Le texte de Gerald Gruhn est une suite de caricatures, si dans le fond elles ne se révèlent pas perspicaces, leur potentiel comique est indéniable. Aussi, l'accueil bon enfant réservé par Katia Juilliard est de bon ton. Effectivement, elle impose à tous chauves de porter une perruque. Notons ici que le nombre de chauve se rendant au théâtre est impressionnant ! Outre pointer du doigt la calvitie comme mal du siècle, cette entrée en matière annonce la note d'intention. Sans grande prétention, le spectacle est amusant. Aurélie Preux excelle dans l'exercice. Les courtes interventions des personnages sont drôles, voire mieux maîtrisées que le long monologue de la jeune fille. On la verrait bien dans un match d'impro, d'autant plus qu'elle s'illustre dans les interactions avec le public, pour lequel elle a peu de pitié.

C'est dans la boîte

En ce qui concerne la scénographie, Katia Juilliard a su s'approprier avec ingéniosité le peu de moyen pour en faire une force. Judicieusement utilisé, l'espace réduit à un mètre cube et demi est parfaitement et adapté et adaptable. Néanmoins, cette recherche pertinente prend parfois le pas sur la direction d'acteur. Les accessoires fréquemment utilisés gomment le jeu, jusqu'à placer le travail dramatique au second plan. Le bain pour la lessive n'a plus la même originalité lorsqu'il revient pour Doudou, les divers changements de costumes, bien loin d'un Brachetti, allongent plus qu'ils n'enrichissent et la voix infantilisée de la comédienne sur toute la première partie du spectacle flirte dangereusement avec l'agacement.

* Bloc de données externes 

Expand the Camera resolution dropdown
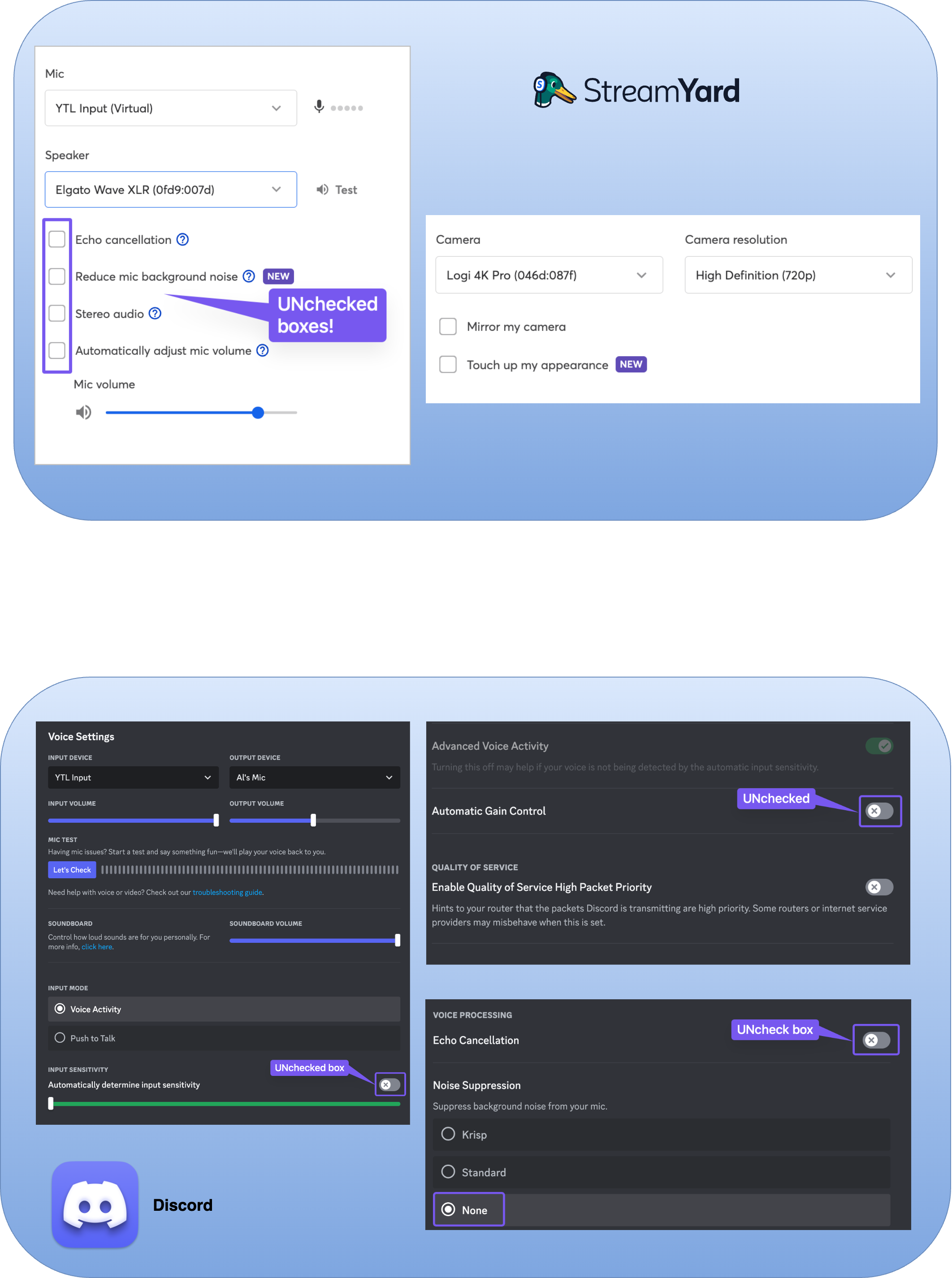 (796, 275)
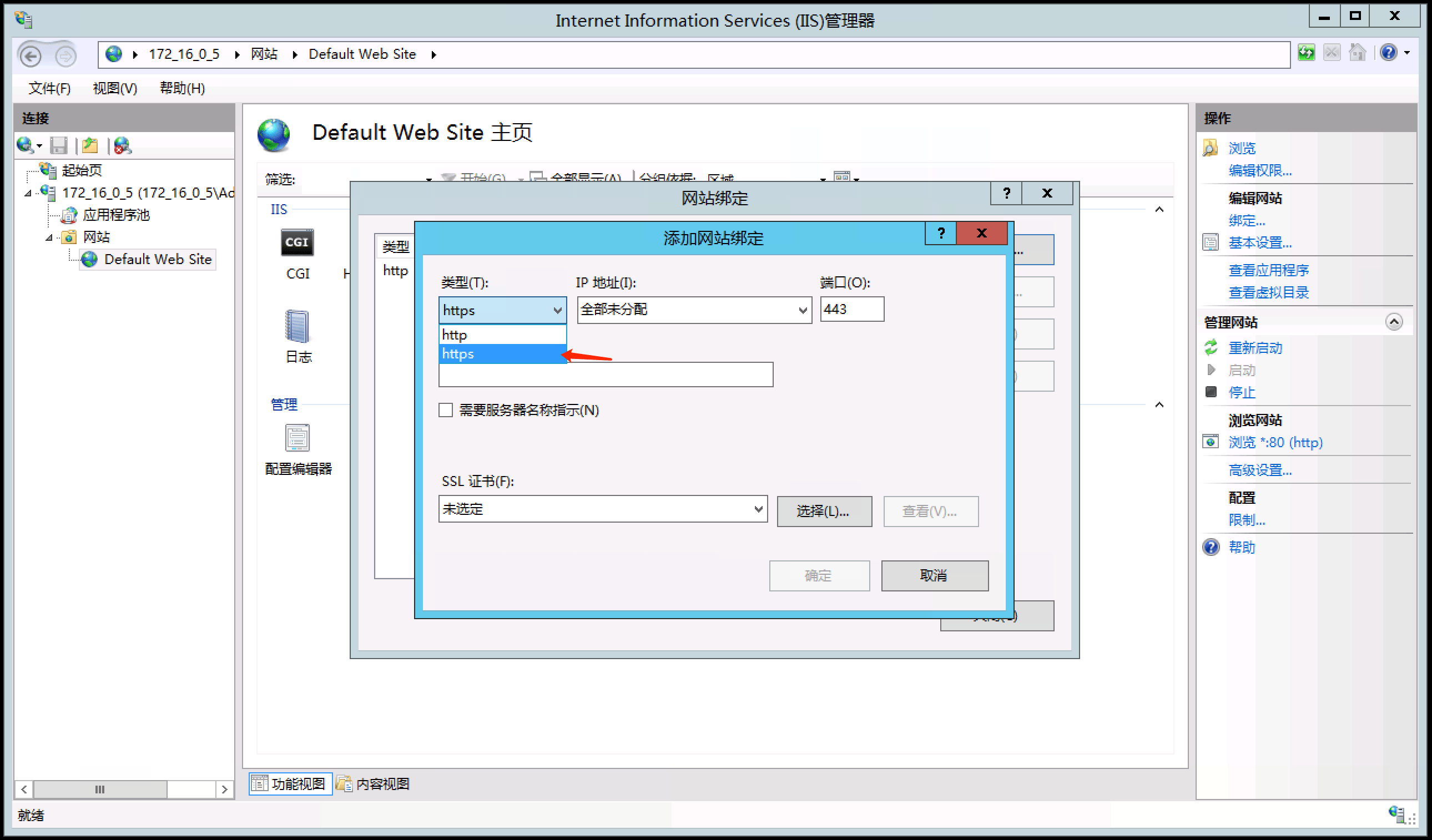Open the IP 地址 全部未分配 dropdown

pos(694,310)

Cette défiance, prudence ou négligence, de l'acteur, alors compensée par des facilités et raccourcis scéniques alourdit l'effet comique, renvoie à l'amateurisme et étire la pièce. Une malheureuse maladresse, d'autant plus que la structure du texte lui-même enchaîne les sketches en collier de perles de façon interminable.

En somme ce premier spectacle est une promesse pour l'avenir, cette jeune compagnie possède tous les atouts pour proposer de bonnes comédies franches et légères, à accueillir dans les cafés-théâtres, les salles des fêtes, ou même, les appartements. Deux prochaines dates sont d'ores et déjà prévues le 25 et 26 janvier à l'Espace Schœlcher de Seyssins.



Aurélie Preux offre à plusieurs reprises un exquis sourire dont elle ne se lasse pas. Au bout d'un moment, j'en suis venu à me demander ce qu'il était advenu du mien. Pas le forcé, mais l'autre, le bon, le franc, le rassurant. J'avais lu quelque part que sourire libérait toute une chimie adoucissant l'esprit et le corps. Fort de ce constat, je me suis donc mis à l'œuvre pour le retrouver.

Il faut tirer avec force sur les muscles du visage. Le but est de pousser les pommettes au maximum, jusqu'à ce qu'elles ressemblent à deux collines bombées. De ce fait, elles entraînent dans leur sillage les commissures, libérant, quitte à écarter les lèvres, toute la rangée des dents supérieures à la lumière percutante du soleil. Placer la langue entre les incisives, ou les molaires peut aider ! Pour éviter l'air hypocrite, ressemblant à deux gouttes d'eau à celui constipé, il faut forcer la machinerie jusqu'à ce que les yeux s'arquent, que les paupières s'étirent et couvrent légèrement la partie extérieure de l'œil, celle d'où partent les pattes d'oie. Avec ça, ces rides on les creuse au burin, mais c'est pour la bonne cause !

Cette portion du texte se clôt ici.